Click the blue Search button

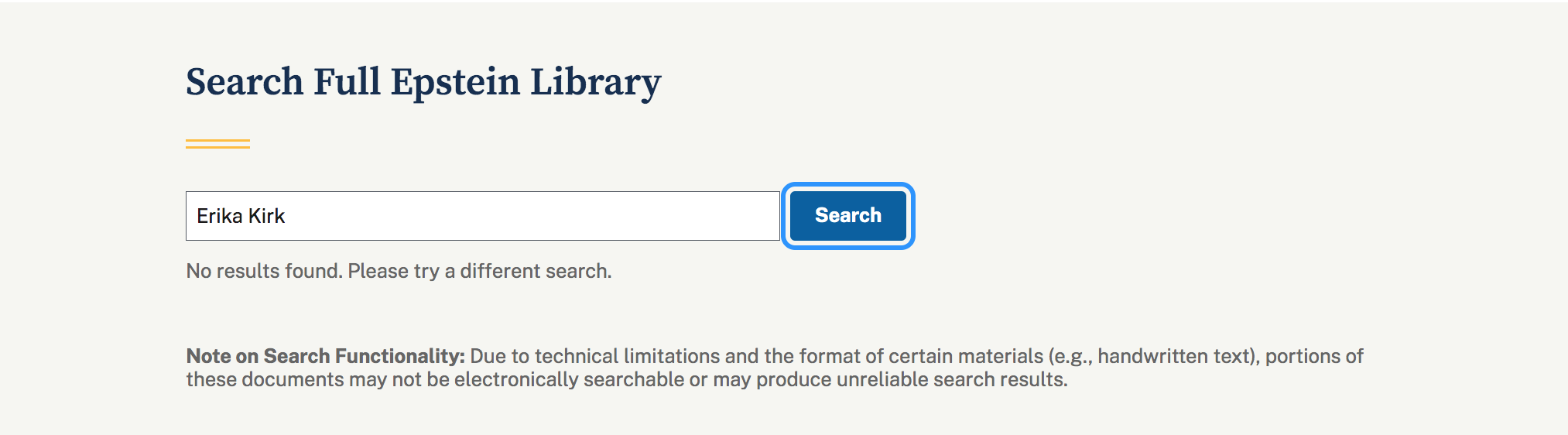point(847,216)
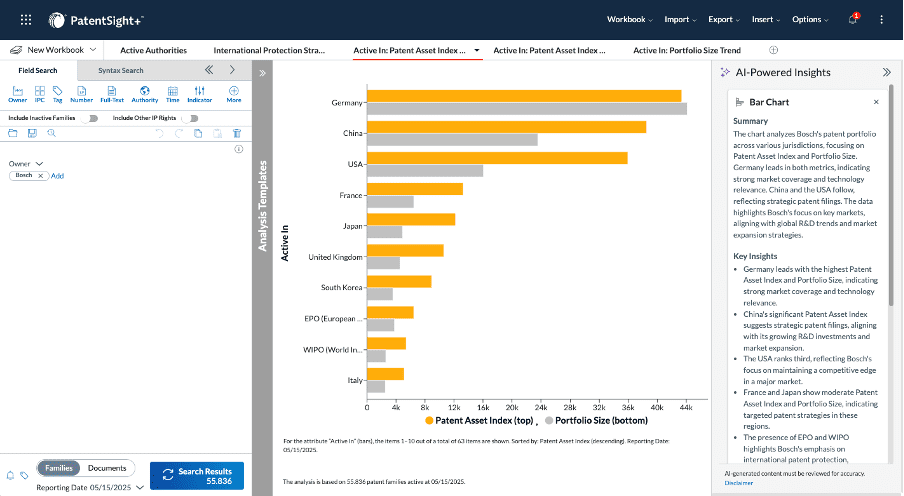Screen dimensions: 904x496
Task: Click the Add owner link
Action: (57, 176)
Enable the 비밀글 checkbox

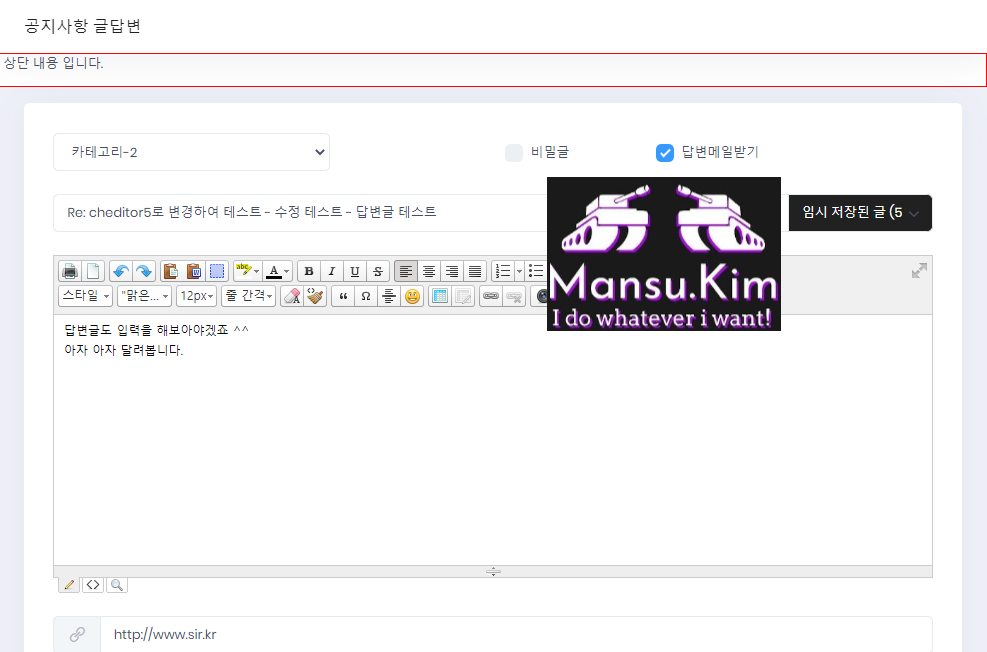click(x=514, y=152)

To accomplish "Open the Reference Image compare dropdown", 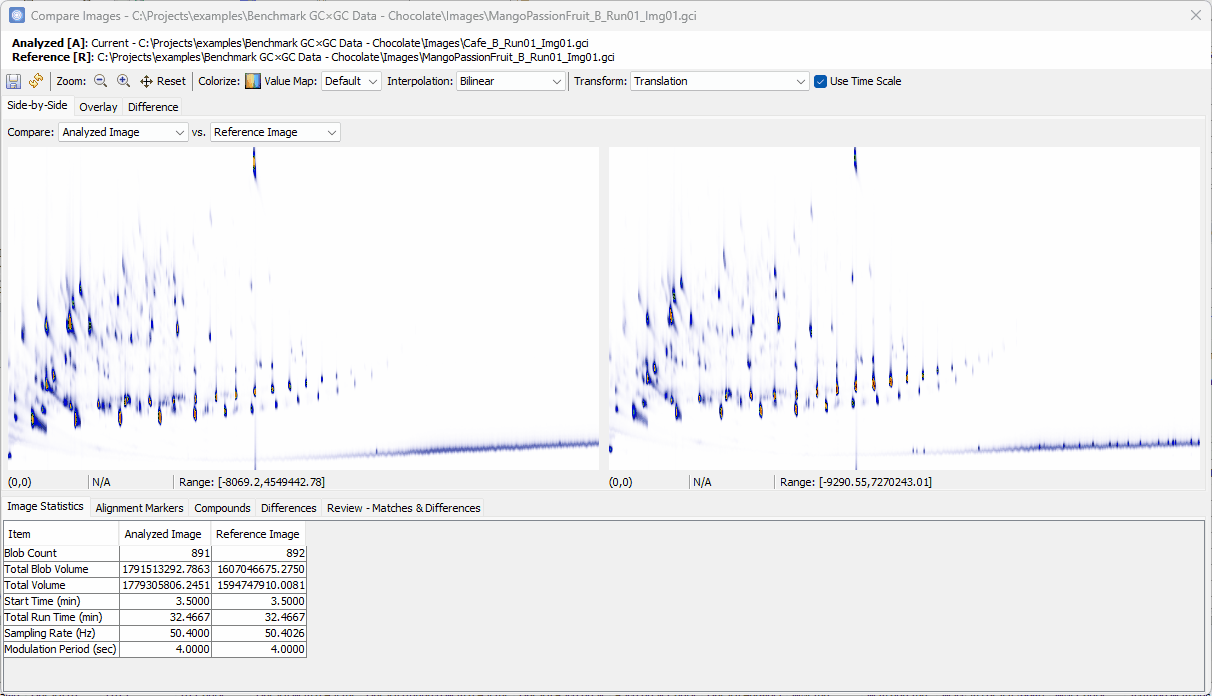I will pyautogui.click(x=275, y=132).
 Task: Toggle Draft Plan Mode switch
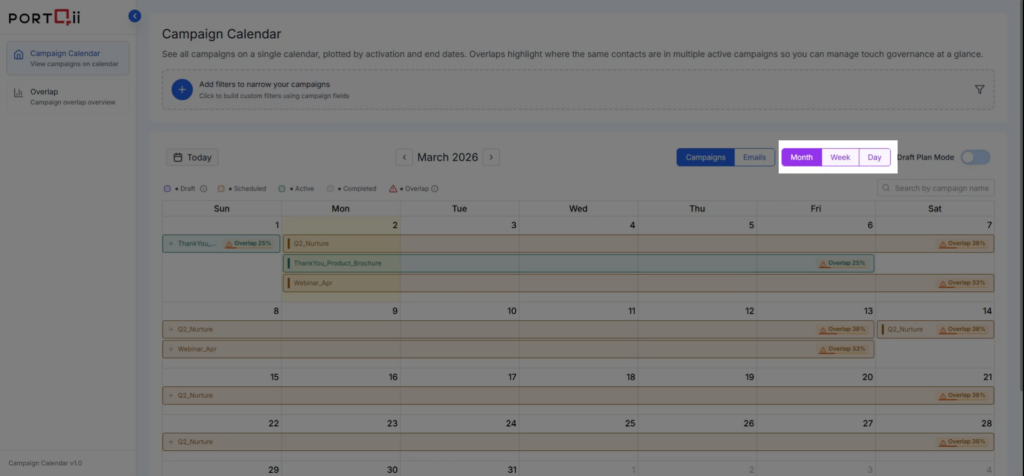[974, 157]
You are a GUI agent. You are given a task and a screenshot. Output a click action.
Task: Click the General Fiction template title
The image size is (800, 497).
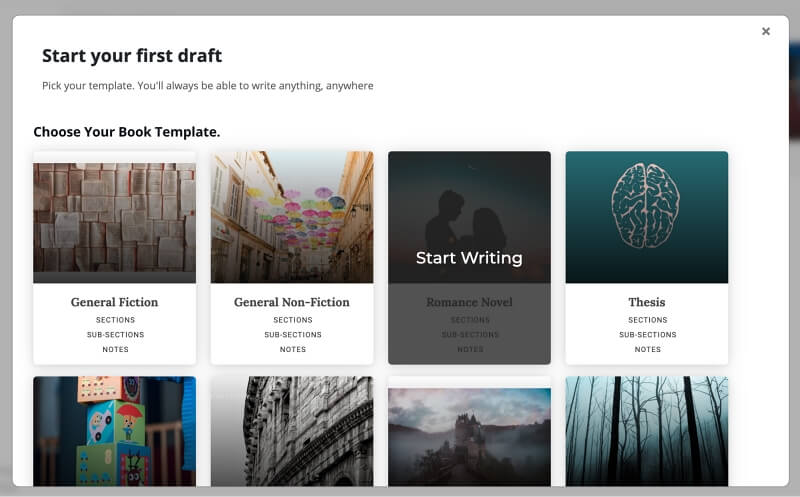coord(114,302)
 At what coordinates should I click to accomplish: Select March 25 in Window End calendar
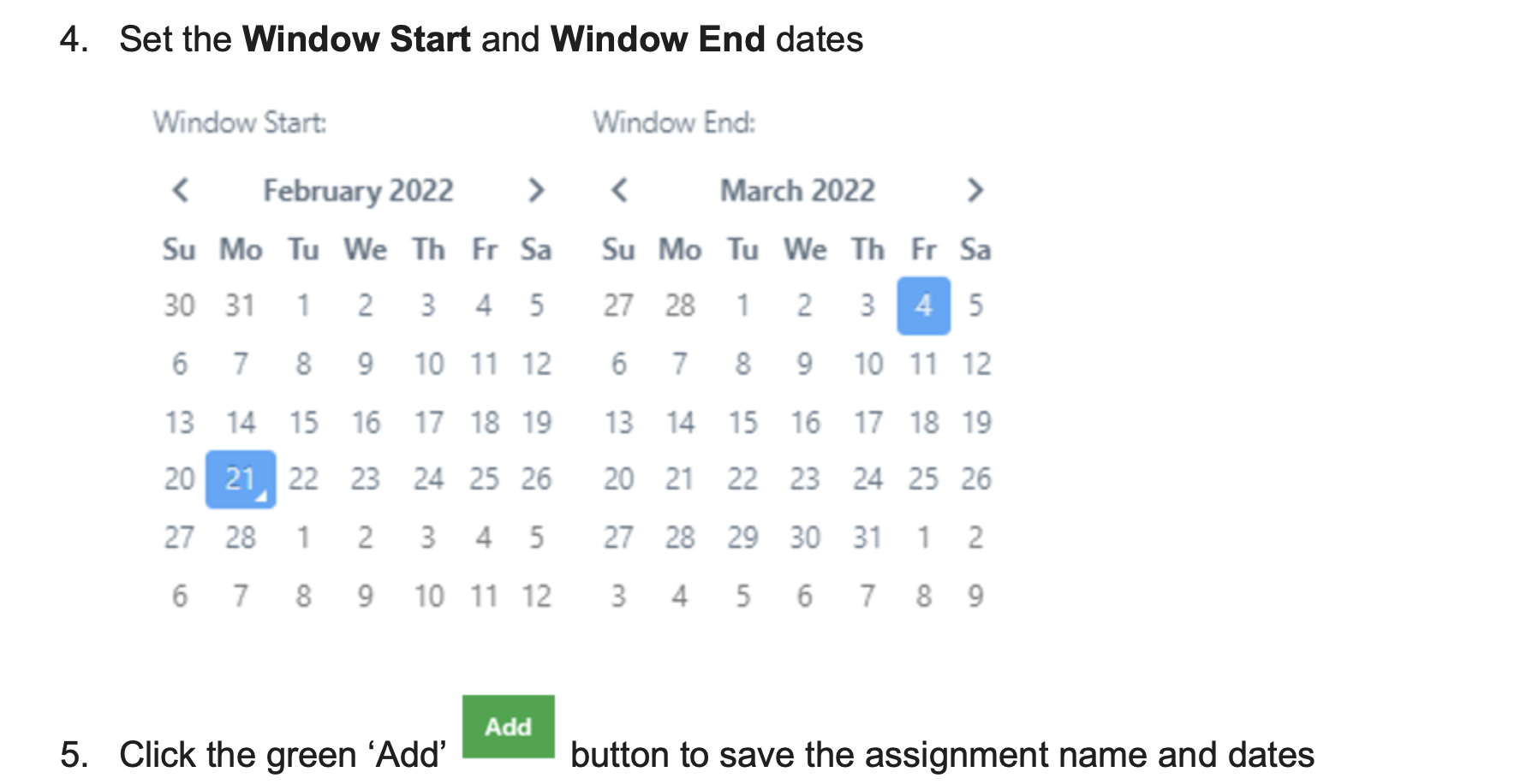tap(923, 479)
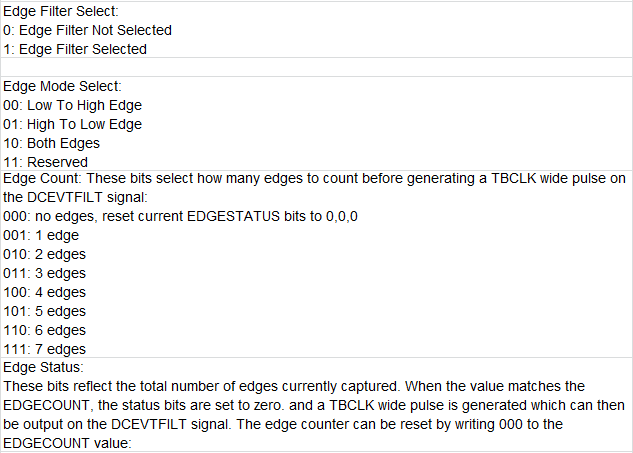Click the "0: Edge Filter Not Selected" line
633x453 pixels.
click(88, 30)
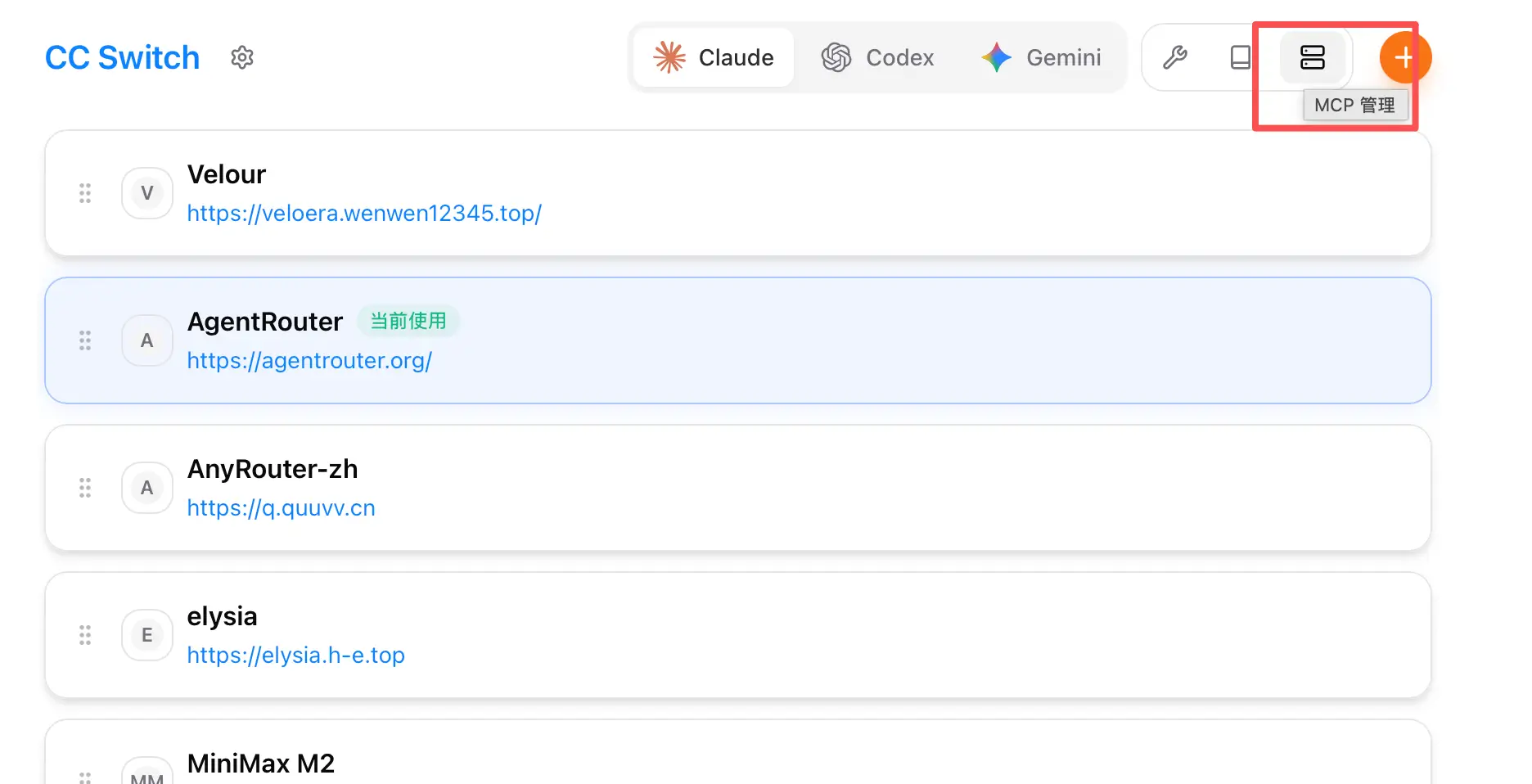Click the wrench tool icon
Screen dimensions: 1532x784
[1175, 57]
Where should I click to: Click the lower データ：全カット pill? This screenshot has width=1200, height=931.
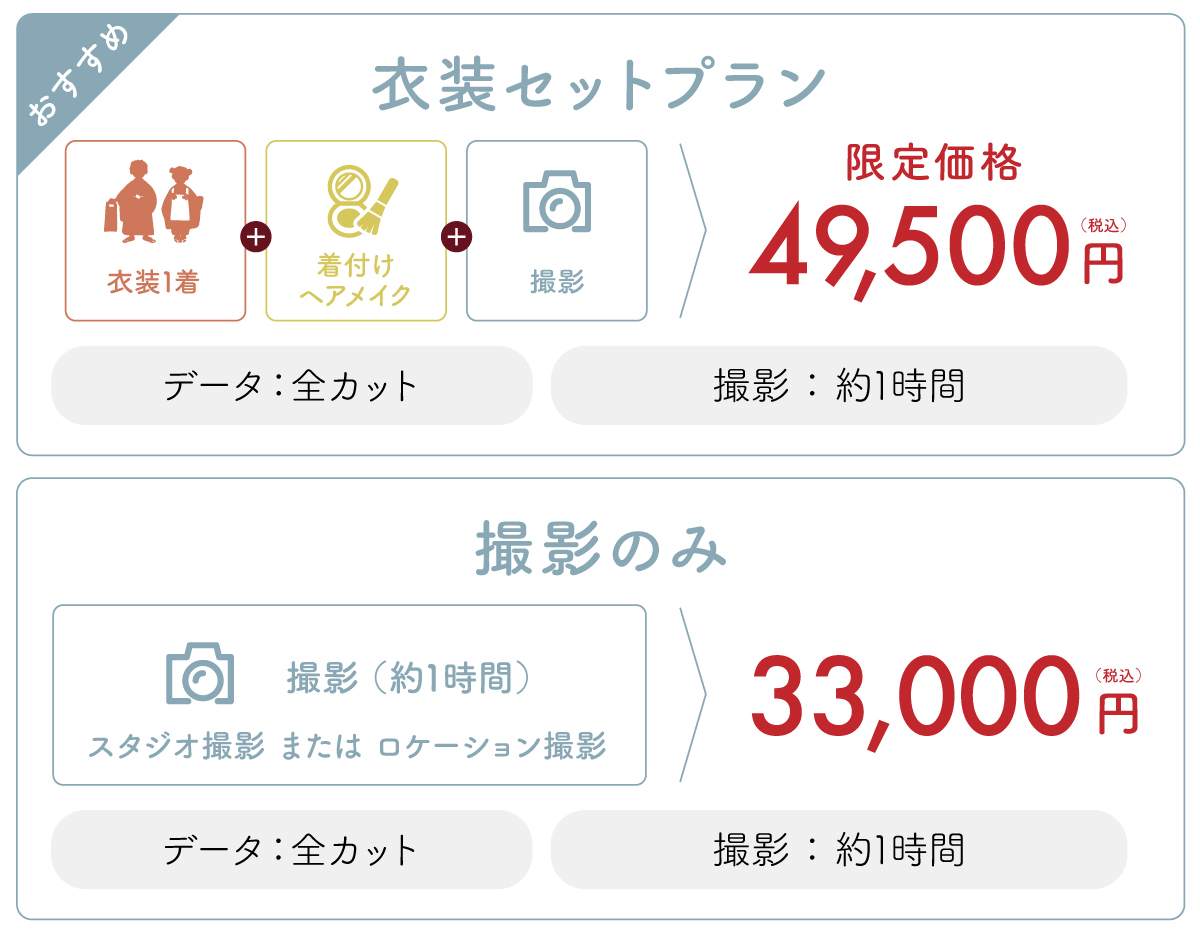click(292, 850)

What the task asks: Your answer must reproduce exactly the lines from the line with "Task: Toggle Draft Plan Mode switch" through the end of the material, both ends included, with every picture dropped.

Output:
 Task: Toggle Draft Plan Mode switch
[974, 157]
You are a GUI agent. You are given a task and a screenshot. Output a click action.
Task: Click the General Fiction template title
The image size is (800, 497).
coord(114,302)
 At what coordinates should I click to accomplish: Select March 25 in Window End calendar
tap(923, 479)
Click the "0: Edge Filter Not Selected" line
633x453 pixels.
click(88, 30)
Click the wrench tool icon
Screen dimensions: 1532x784
[1175, 57]
Where should I click to: Click the lower データ：全カット pill? This screenshot has width=1200, height=931.
click(292, 850)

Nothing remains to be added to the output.